Vikings players T.J. Clemmings, Charles Johnson, Shamar Stephen and Stephen Weatherly visited kids at the St. Josephs' Home for Children Football Clinic.
MINNEAPOLIS –It's not often that tackle T.J. Clemmings gets a chance to play quarterback instead of block for one. He jumped at the opportunity Tuesday.
"You could tell he's not really ready for it, because after the play, after a few throws, he was like, 'Yeah, this is tiring, throwing the football,' " wide receiver Charles Johnson said, laughing. "He has to get used to throwing it a little bit. He's not used to that, he's just used to dropping back and protecting the quarterback."
Clemmings and Johnson joined teammates Shamar Stephen and Stephen Weatherly at an NFL "Play 60" football clinic at St. Joseph's Home for Children. Also participating in the event were assistant athletic trainers Rob Roche and Dave Jantzi, Youth Football Manager E.J. Henderson and Vikings alumni Rickey Young, John Swain, Esera Tuaolo and Tuineau Alipate.
Approximately 50 youth were led through a series of drills that taught them some football basics. While Clemmings worked on passing drills, Johnson and Stephen played "defenders" – Stephen even snagged an interception – and Weatherly taught some of the kids how to work with a tackling dummy.
Viktor the Viking and Minnesota Vikings Cheerleaders were on hand to assist with the drills and offer encouragement for the students inside a gymnasium that was decorated in purple and gold to welcome the Vikings.
Stephen, entering his third season with Minnesota, said he enjoys getting involved in the Twin Cities community and making a difference where he can.
"I had a great time with the kids," Stephen said. "They're a joy to be around, seeing all the enthusiasm they have [to be] playing with all the football players and the older guys. They're having a great time, and so am I."
Johnson said he especially enjoys helping with youth events because he wants to demonstrate that he's a "real person" just like them.
"We wake up, we put on clothes the same way everybody else does," Johnson said. "People may idolize us for what we do, but I want to be known as more than just 'Charles Johnson the Minnesota Viking.' I want to known for being Charles Johnson, a human, a guy who's coming out here and helping in our society. It's important to me."
Henderson also spoke with the children about the importance of education, perseverance and hard work. He reminded them of the importance of dedicating themselves to their schooling as they work toward their goals. Henderson and Roche also emphasized the significance of daily activity.
"It just shows them that they can do anything they want to do if they put their mind to it," Roche said. "We have the same goals as the players in the NFL – we want to get to the highest level of our profession and live our dreams, as well. To be able to tell that to these kids, that's what we're here for.
"I think every time we come here, we leave just as happy as they are," Roche added. "To have them run around, get some physical activity and see those smiles on their faces makes our day pretty good, too."
Tuesday's visit marked the ninth year that Vikings Athletic Training staff members have participated in support of the Ed Block Courage Award Foundation. The Ed Block Courage Award Foundation is dedicated to heightening awareness of the plight of abused and neglected children. Henderson received the Vikings Ed Block Courage Award in 2009 after coming back from a significant leg injury and later receiving a Pro Bowl nod.

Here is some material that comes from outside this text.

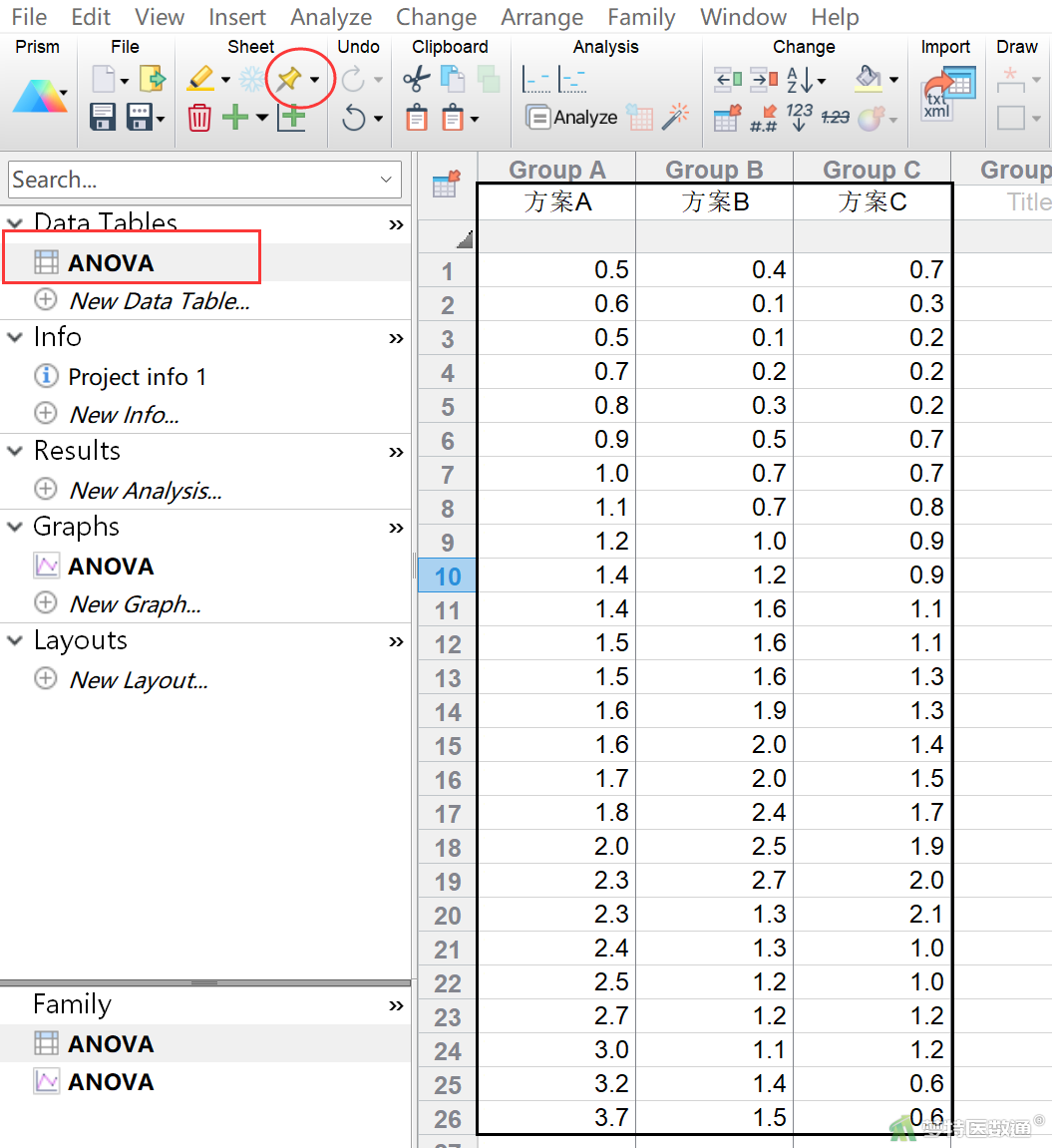1052x1148 pixels.
Task: Click the yellow pushpin sheet icon
Action: (289, 79)

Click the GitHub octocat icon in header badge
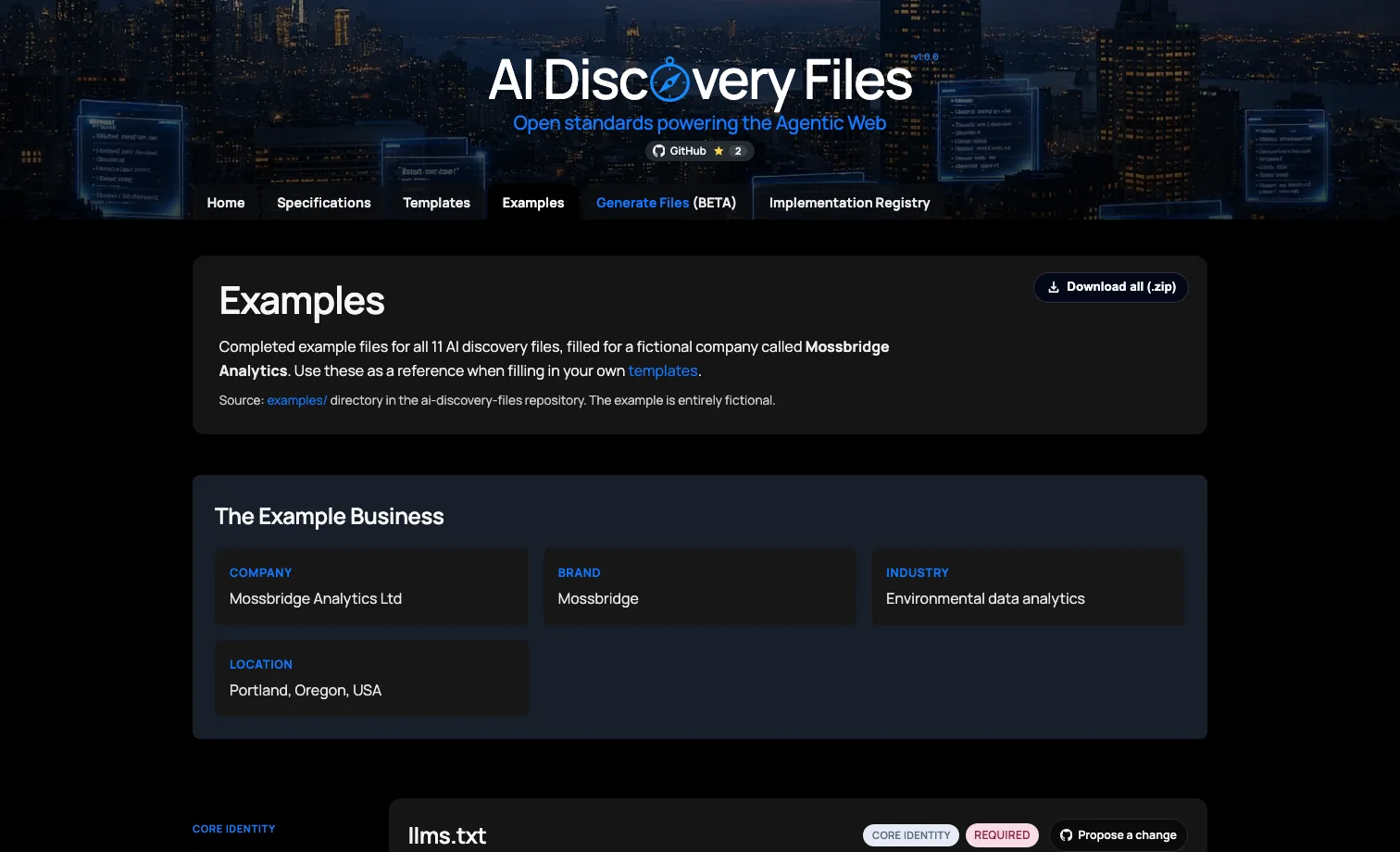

Serving as a "Courage House" for the Vikings, St. Joe's serves children and their families by addressing immediate needs for shelter and stability and offering long-term solutions to emotional and behavioral issues through quality mental health care.
The Vikings have partnered with Catholic Charities St. Joseph's Home for Children on numerous charity events since 1998.
"There are so many people out here where you can change their lives, just by shaking their hand, coming up and talking to them, giving them a hug, just letting them meet you," Johnson said. "You never know how that can change somebody's life. If it takes that kind of gesture to go out there and impact a kid today, to tell them 'Good job,' because maybe a kid never heard a 'good job' before. Little things like that, you never know what it can do for a person. It's the little gestures like that that go a long way."